Basal transmission was monitored every 15 s with PP and SC stimuli spaced 2 s apart. A 470 nm LED (CoolLED) or a solid-state single-photon laser (OEM lasers) was routed through the 60× objective and two pinholes to optically stimulate ChR2 or uncage RuBiGABA. See Supplemental Experimental Procedures www.selleckchem.com/products/Bortezomib.html for details. Animals were perfused with 1× PBS followed by 4% paraformaldehyde (PFA) in 1× PBS.
We cut 50 μm sections with a vibratome following an overnight postfixation (4% PFA) of the brain. Slices were permeabilized, stained with antibodies, mounted on slides, and imaged on an inverted laser-scanning confocal microscope (Zeiss LSM 700). ChR2 expression and cell fills in live slices were imaged with a multiphoton microscope (Ultima, Prairie Technologies). See Supplemental Experimental Procedures for all details. Axograph X and ImageJ were used for electrophysiology data analysis and image processing, respectively. Kaleidagraph
(Synergy) and Prism (Graphpad) were used for plotting data and statistical analysis. Time course plots were generated using a box-car average of every four responses (1 min). For calculating the fold change in ITDP, PSP amplitudes were normalized to the GDC-0068 mean PSP amplitude during the first 5 min of baseline recording prior to ITDP induction for each individual experiment and then averaged to generate the mean. For comparing the effect of ITDP induction on response amplitudes, the data were derived from time points corresponding to 5 min before (pre) and 30–40 min after (post) induction.

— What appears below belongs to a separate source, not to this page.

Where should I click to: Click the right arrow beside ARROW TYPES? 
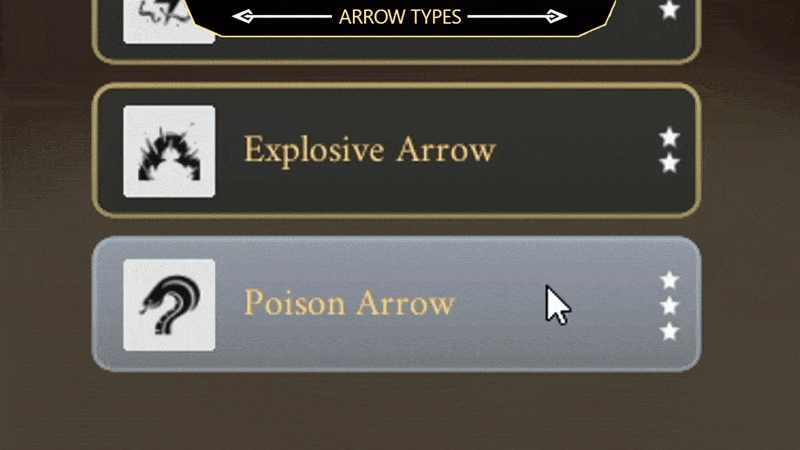[555, 17]
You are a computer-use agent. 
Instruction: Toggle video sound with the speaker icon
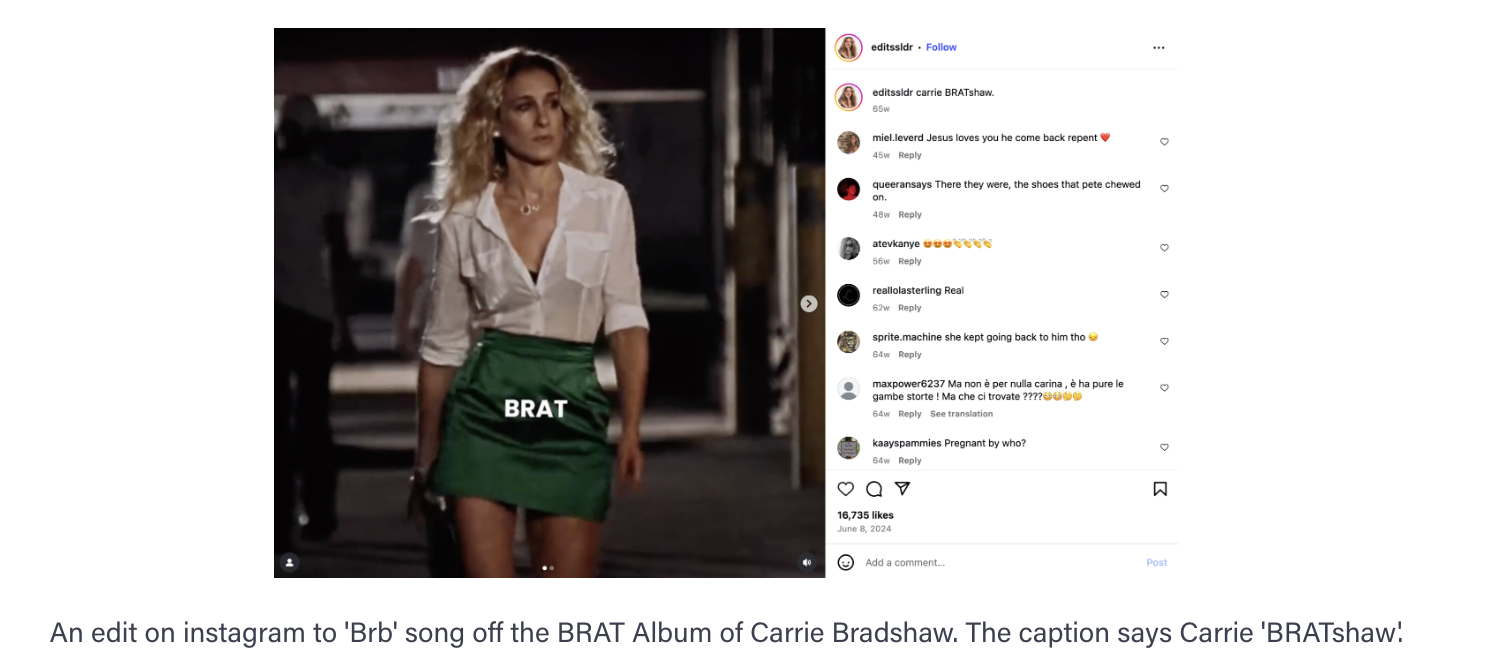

All statistical errors are standard errors of the population mean or boxcar mean (SEM); all p values (significance level set at p < 0.05) for t tests are two tailed and all ANOVAs were corrected for multiple comparisons using post hoc tests why as indicated. Figures were generated with Adobe Illustrator. Neurolucida (MicroBrightField)-based reconstructions of biocytin-filled CA1 PNs were used to generate a compartmental model in the NEURON simulation environment (Hines and Carnevale, 1997) matching the neuron’s digitized anatomy and its
measured τslow (recorded in synaptic and HCN blockers). See Supplemental Information for further details. J.B. and S.A.S. designed the study; J.B. performed the experiments and analyzed the data; K.V.S. performed the computational modeling; S.K.C. and J.B. performed the immunohistochemistry and imaging; H.T. and Z.J.H. generated the CCK-Cre driver and intersectional CCK IN specific transgenic mice; and J.B. and S.A.S. wrote the paper with help from the other authors. We thank K. Deisseroth, G. Fishell, and S. Sternson for generously providing reagents; V. Chevaleyre, J. Dudman, M. Larkum, M. Lovett-Barron, R. Piskorowski, H. Takahashi, P. Trifilieff, and T. Younts for technical advice; and K. Franks, F. Hitti, V. Johnstone, J. Kupferman, A. Losonczy, Z. Rosen, M. Russo, and B. Santoro for helpful comments on previous versions of the manuscript.